+++ Documento di partenza

Il Tribunale di Napoli, nell'ordinanza impugnata, ha dato conto, con motivazione adeguata, di avere compiuto quella "attenta valutazione del pericolo derivante dal libero uso" dei capannoni abusivi illecitamente realizzati e "ristrutturati", secondo il riferito orientamento delle Sezioni Unite: a fronte della sostanziale creazione (attraverso la realizzazione dei soppalchi) di ulteriori superfici praticabili, invero, ha fatto corretto riferimento all'aggravamento del carico urbanistico sulle infrastrutture preesistenti, oggettivamente configurabile sia come ulteriore domanda di strutture ed opere collettive, sia in relazione alle prescritte dotazioni minime di standards nella zona urbanistica interessata (D.M. 2.4.1968, n. 1444).


3. Al rigetto del ricorso segue la condanna del ricorrente al pagamento delle spese del procedimento.

++++++

## Compiti da svolgere
1 - Ricopia dal brano sui capannoni abusivi il passo che va da "Il Tribunale di" a "spese del procedimento.".
2 - Riscrivi in forma più breve il paragrafo del brano sui capannoni abusivi che comincia con "Il Tribunale di Napoli, nell'ordinanza impugnata", mantenendone i fatti principali.

+++ Dati registrati

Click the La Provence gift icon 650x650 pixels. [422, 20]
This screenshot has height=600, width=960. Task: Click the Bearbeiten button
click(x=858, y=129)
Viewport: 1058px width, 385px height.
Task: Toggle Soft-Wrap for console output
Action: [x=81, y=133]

++++++

## Risposte scritte
1 -
Il Tribunale di Napoli, nell'ordinanza impugnata, ha dato conto, con motivazione adeguata, di avere compiuto quella "attenta valutazione del pericolo derivante dal libero uso" dei capannoni abusivi illecitamente realizzati e "ristrutturati", secondo il riferito orientamento delle Sezioni Unite: a fronte della sostanziale creazione (attraverso la realizzazione dei soppalchi) di ulteriori superfici praticabili, invero, ha fatto corretto riferimento all'aggravamento del carico urbanistico sulle infrastrutture preesistenti, oggettivamente configurabile sia come ulteriore domanda di strutture ed opere collettive, sia in relazione alle prescritte dotazioni minime di standards nella zona urbanistica interessata (D.M. 2.4.1968, n. 1444).


3. Al rigetto del ricorso segue la condanna del ricorrente al pagamento delle spese del procedimento.

2 - Nell'ordinanza impugnata il Tribunale di Napoli ha motivato in modo adeguato di aver valutato con attenzione, secondo l'orientamento delle Sezioni Unite, il pericolo derivante dal libero uso dei capannoni abusivi realizzati e "ristrutturati". I soppalchi creavano di fatto nuove superfici praticabili. Per questo il Tribunale ha richiamato correttamente l'aggravamento del carico urbanistico sulle infrastrutture preesistenti. Tale aggravamento riguarda sia la maggiore domanda di strutture e opere collettive, sia le dotazioni minime di standards della zona (D.M. 2.4.1968, n. 1444).